Neighbors who had been using those vacant lots as gardens and patios for decades cried foul when the city took steps to seize the land without a public process. Which is why, in March, the Land Bank board decided to postpone the decision of putting the lots in the hands of APM, until proper community engagement had happened.
Then COVID-19 struck and the community meetings never happened. This week, members of the César Andreu Iglesias Community Garden heard about the two bills going before the city’s Planning Commission on Tuesday, and City Council on Wednesday.
“You need to start worrying about the people who live in this neighborhood, not the people who come from out of town to live in the neighborhood because it’s the hot spot to be in,” said Anthony Patrick, a member of the garden who has lived in the neighborhood his whole life, Tuesday at the Planning Commission hearing.
Patrick argued that allowing condos on the North American corridor does not benefit a community that desperately needs more jobs, not higher-rent living options. He said that the affordable units proposed are not accessible for those who live in the area now.
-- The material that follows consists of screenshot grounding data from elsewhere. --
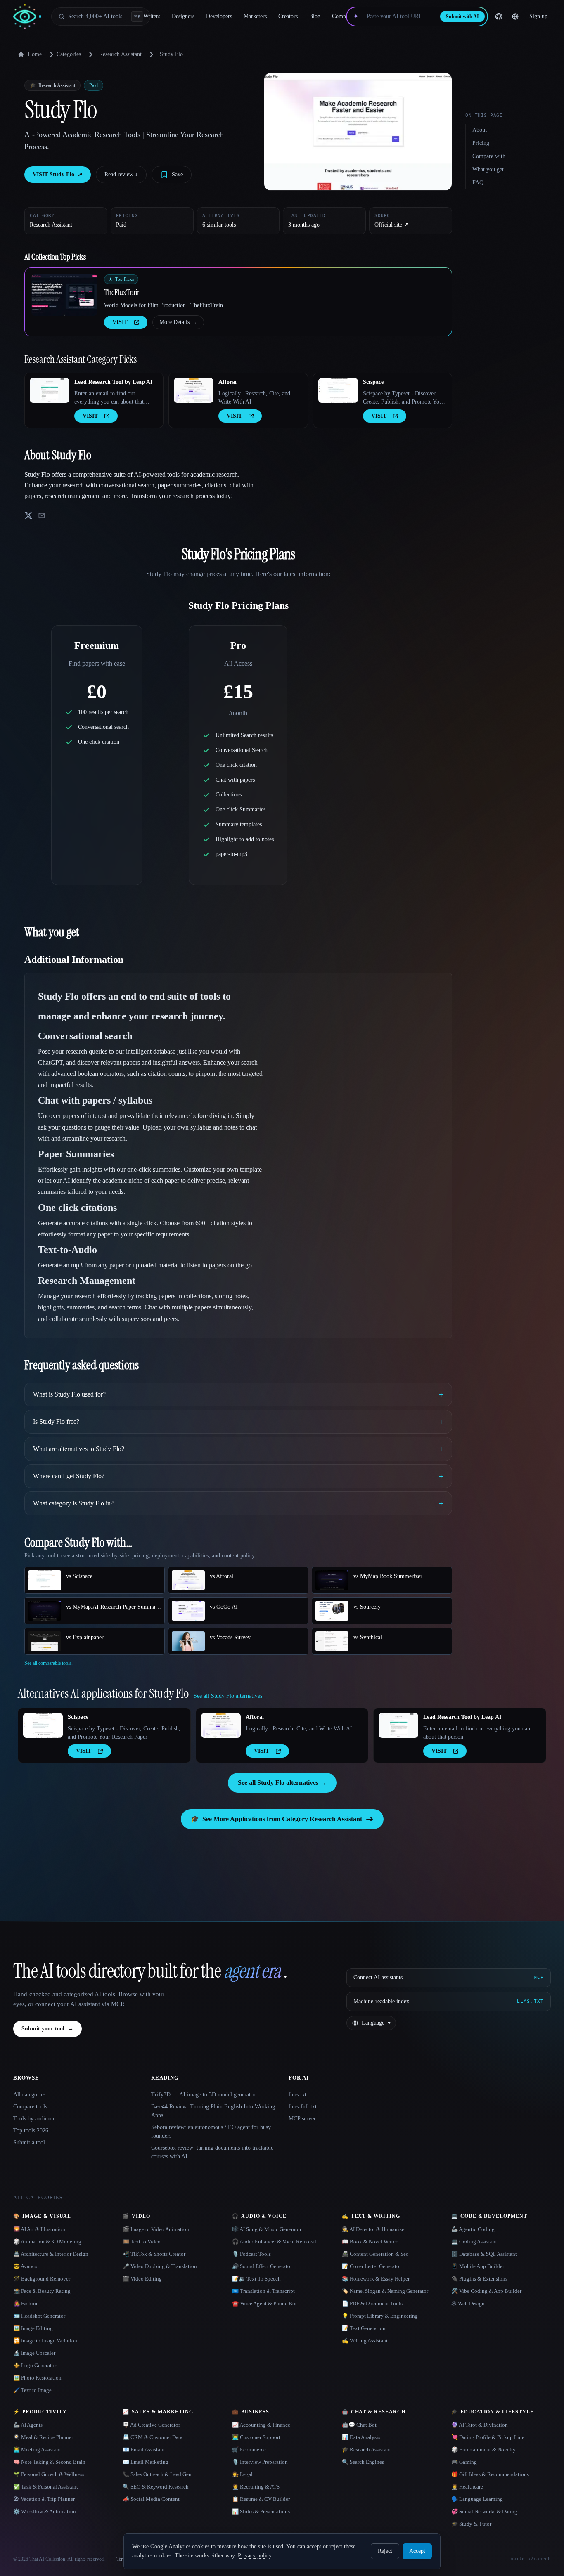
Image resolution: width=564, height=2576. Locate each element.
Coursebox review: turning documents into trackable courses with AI (212, 2152)
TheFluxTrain (122, 292)
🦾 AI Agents (28, 2425)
“Y’all need to create jobs here. Y’all need to make sure that it’s affordable housing around here,” he said.
After an hour of discussion, the commissioners unanimously decided to delay the approval of the bills for 45 days, to allow for further community engagement. They said changing the zoning of a corridor for one particular development seemed problematic, and that the project lacked specifications regarding its affordable housing component.
“To have a big building and call out a couple of places [for affordable rents] makes me nervous, because the people we see in a lot of neighborhoods that are changing are pretty much pushed out rather than included, folks who either have family who have lived there for years or want to stay there,” said Patrick J. Eiding, a member of the Planning Commission and president of the Philadelphia Council AFL-CIO.
On Wednesday, nevertheless, the City Council committee unanimously approved the amendments to the zoning map and moved the bills out of commission with a favorable recommendation to be read on next council session. The Land Bank’s executive director, Angel Rodríguez, committed to a community engagement process and to keep some of the vacant lots as gardens.
But the bills won’t be able to be voted on until September, according to director of Planning and Development Anne Fadullon, if the Planning Commission approves of the zoning change.